Arts & Culture

Photos: Bruce Springsteen and The E Street Band Rock CFG Bank Arena Opening

"The Boss" sells out $250-million overhauled downtown arena for its grand debut.

Bruce Springsteen brought his E Street Band to Baltimore over the weekend, kicking off the grand opening of the city’s $250 million renovated CFG Bank Arena to an enthusiastic, adoring, sold-out house.

With a new, reconfigured stage, the historic arena—originally known as the Civic Center—never sounded better, and it proved a hit in terms of a concert-viewing experience. Originally opened in the fall of 1962, the venue has hosted everyone from the Beatles and the Rolling Stones to James Brown, The Jackson 5, and Elvis.

On Saturday night, the Eagles followed Springsteen at the arena—which is owned by the city, but managed and operated by the Los Angeles-based Oak View Group. A major sports and entertainment company, the Oak View Group is leveraging the renovated venue and its contacts in the music industry to bring more “A-list” artists to Baltimore. With Lizzo, Janet Jackson, and Blink-182, among others, all booked in the coming weeks—as well as national comedy acts, a monster truck show, professional wrestling, and “Stars on Ice” figure skating—the arena would appear to be on track to break previous annual attendance records as promised when Oak View began its privately funded renovations a year ago.

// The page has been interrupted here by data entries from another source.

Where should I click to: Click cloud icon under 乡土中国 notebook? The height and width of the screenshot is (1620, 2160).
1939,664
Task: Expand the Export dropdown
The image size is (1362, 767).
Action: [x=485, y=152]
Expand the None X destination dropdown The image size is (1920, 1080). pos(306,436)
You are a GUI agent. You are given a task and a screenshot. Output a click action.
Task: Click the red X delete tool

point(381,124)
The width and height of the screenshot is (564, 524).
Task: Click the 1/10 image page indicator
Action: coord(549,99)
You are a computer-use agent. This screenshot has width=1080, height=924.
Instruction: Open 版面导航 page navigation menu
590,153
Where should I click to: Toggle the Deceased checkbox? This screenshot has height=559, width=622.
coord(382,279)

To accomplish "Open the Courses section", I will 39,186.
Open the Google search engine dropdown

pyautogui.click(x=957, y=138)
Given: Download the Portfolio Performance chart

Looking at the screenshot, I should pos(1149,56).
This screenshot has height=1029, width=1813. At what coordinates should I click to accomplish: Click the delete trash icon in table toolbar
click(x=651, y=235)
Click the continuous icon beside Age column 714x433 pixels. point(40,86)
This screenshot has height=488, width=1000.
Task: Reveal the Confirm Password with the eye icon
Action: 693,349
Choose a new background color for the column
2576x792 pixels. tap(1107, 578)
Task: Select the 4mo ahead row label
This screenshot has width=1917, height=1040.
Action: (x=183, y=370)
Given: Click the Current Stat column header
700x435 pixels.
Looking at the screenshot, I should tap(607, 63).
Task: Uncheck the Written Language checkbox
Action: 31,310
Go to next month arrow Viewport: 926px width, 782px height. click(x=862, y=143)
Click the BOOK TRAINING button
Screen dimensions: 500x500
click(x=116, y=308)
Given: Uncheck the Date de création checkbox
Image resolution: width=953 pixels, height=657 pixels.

Meanwhile, as the 61-year-old arena desperately needed a renovation, Springsteen appeared almost ageless—ripping through 26 songs in an energetic 2.5 hours.

Among the early highlights were a cover of the Commodores’ “Night Shift,” from his most recent album of R&B and soul covers, Only the Strong Survive, and “Hungry Heart” with the local crowd—which stood throughout the entire show—singing the first verse and chorus:

Got a wife and kids in Baltimore, Jack
I went out for a ride and I never went back
Like a river that don’t know where it’s flowing
I took a wrong turn and I just kept going

The only personal exchange between Springsteen and the audience was related to his old friend George Theiss. Springsteen reminisced about their first band, The Castiles, which they started in New Jersey when he was 15 and lasted three years—a long time at that age, he noted. Springsteen talked about visiting Theiss before he passed in 2018, noting that he was now the last member of his teenage band still alive today. He then sang the ballad “Last Man Standing” alone on acoustic guitar.

Springsteen and the legendary E Street Band—featuring Steven Van Zandt, Max Weinberg, Nils Lofgrin, and now Jake Clemons, the nephew of the late Clarence Clemons, on sax—soon kicked back into high gear with “Because the Night,” originally co-written with and for Patti Smith, “She’s the One,” “The Wrecking Ball,” “The Rising,” and “Badlands.”

The seven-song encore got rolling with “Thunder Road” and “Born to Run” and included “Dancing in the Dark” and “Glory Days”—fittingly with the Orioles winning their home opener nearby at Camden Yards just hours earlier.

At 73, with the loss of loved ones and friends—as well as his own mortality clearly on his mind these days—”The Boss” finished with “I’ll See You in My Dreams.”